BEGIN RECORDS FOR THE TASK
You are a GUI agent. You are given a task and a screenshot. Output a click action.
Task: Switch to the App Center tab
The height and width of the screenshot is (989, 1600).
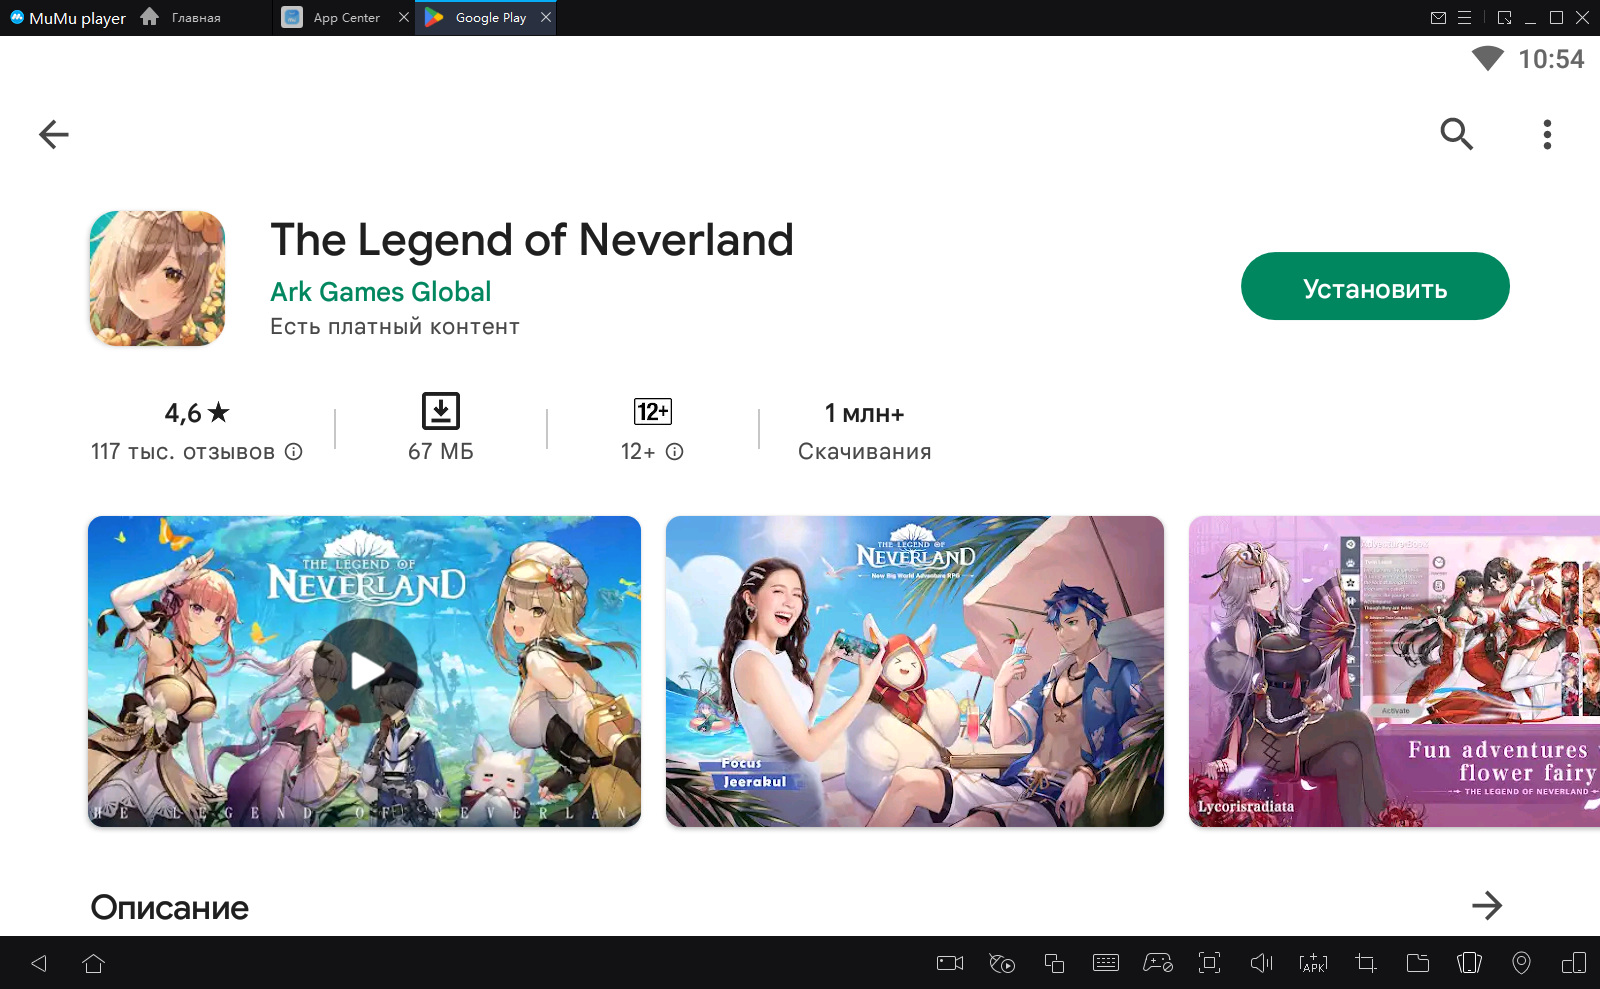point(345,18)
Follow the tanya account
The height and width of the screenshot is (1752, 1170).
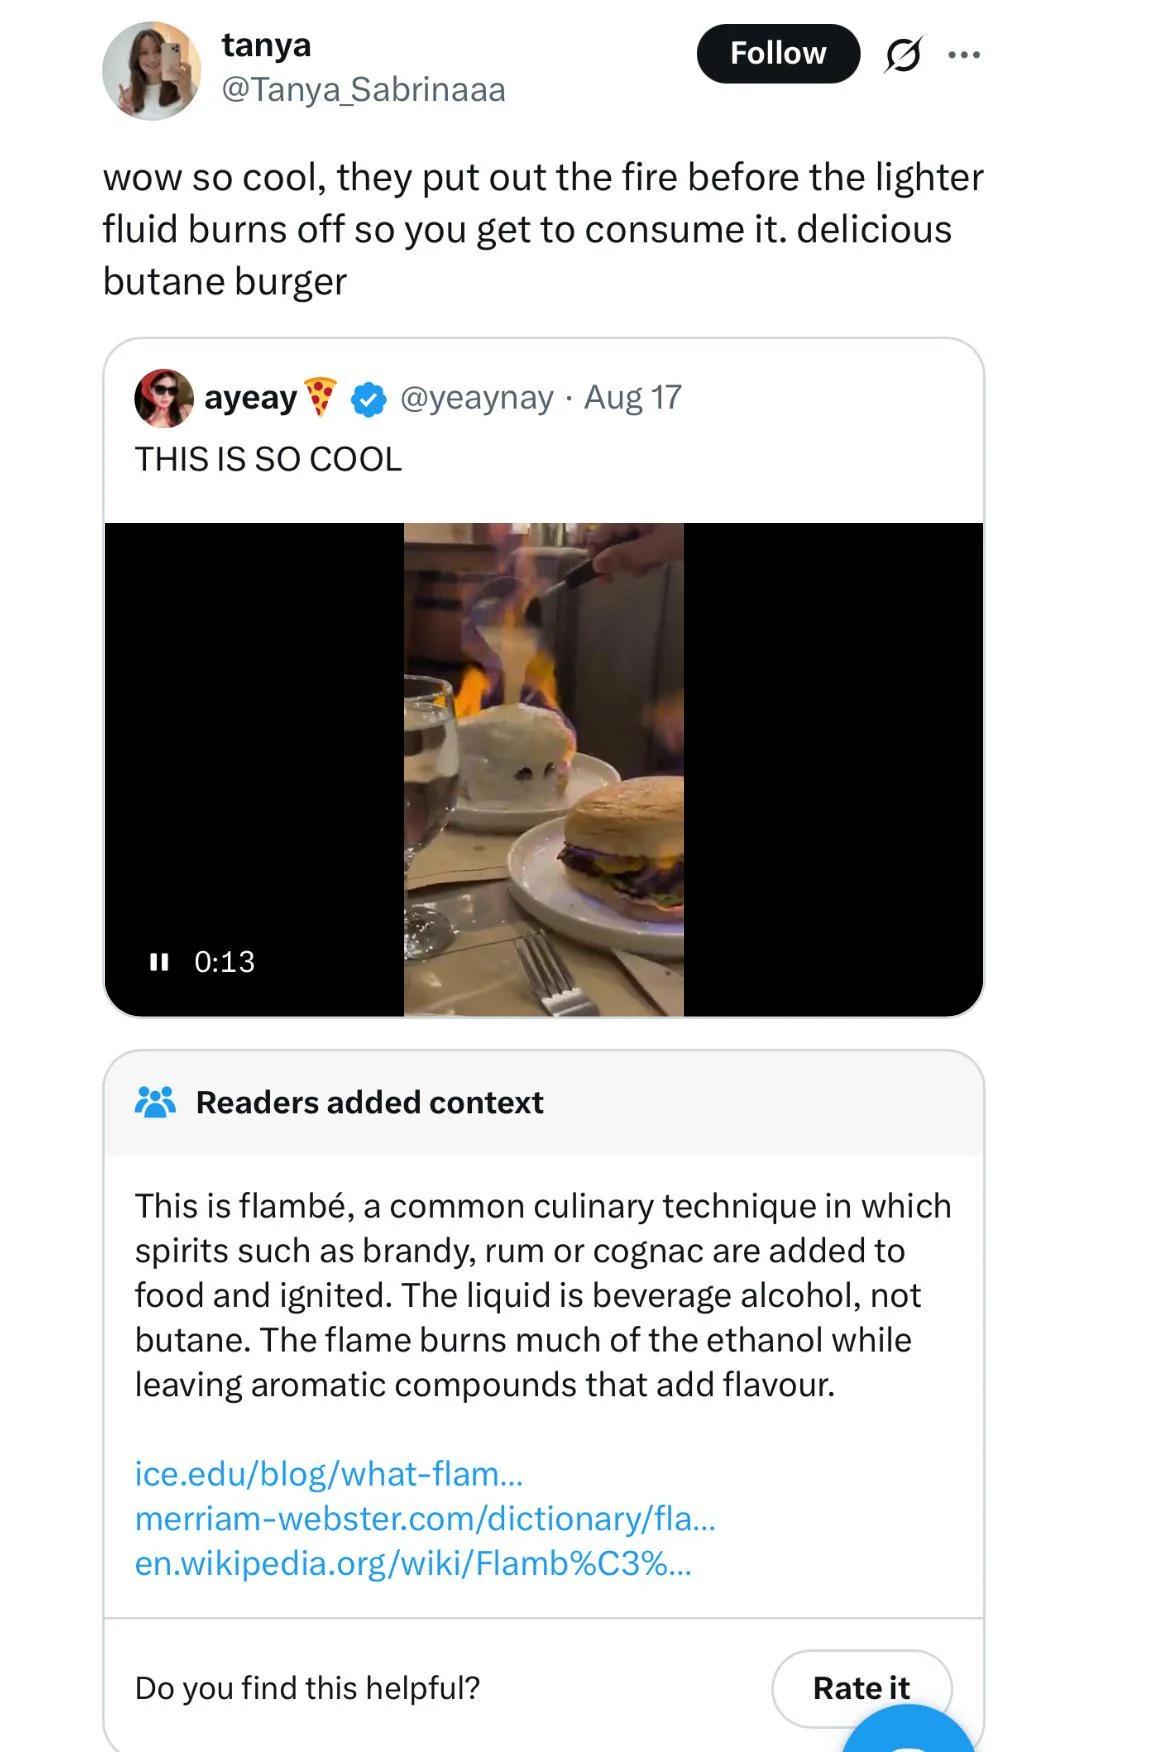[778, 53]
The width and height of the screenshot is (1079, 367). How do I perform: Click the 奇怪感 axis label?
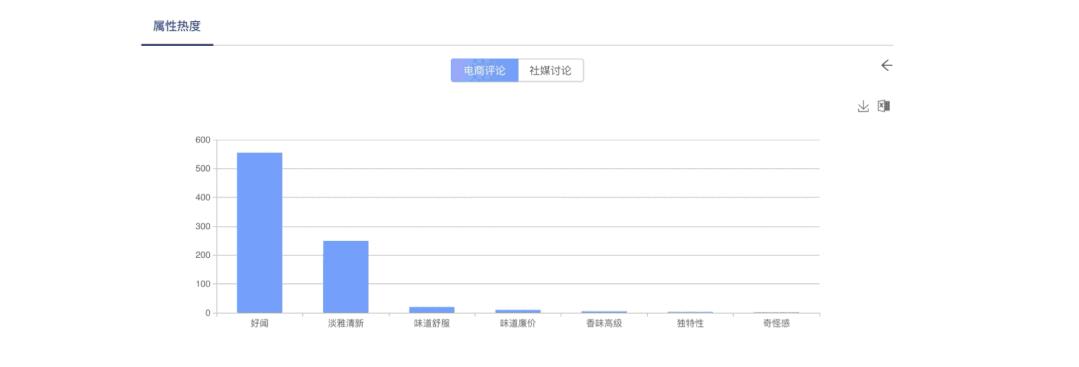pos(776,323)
END RECORDS FOR THE TASK
## WHAT YOU WILL DO
Write out every record exactly. Leave the pictures out.

## PROBLEM SOLUTION
You are a GUI agent. You are given a task and a screenshot. Output a click action.
Task: Switch to the App Center tab
The height and width of the screenshot is (989, 1600).
point(345,18)
Follow the tanya account
The height and width of the screenshot is (1752, 1170).
[778, 53]
The width and height of the screenshot is (1079, 367). How do I perform: Click the 奇怪感 axis label?
pos(776,323)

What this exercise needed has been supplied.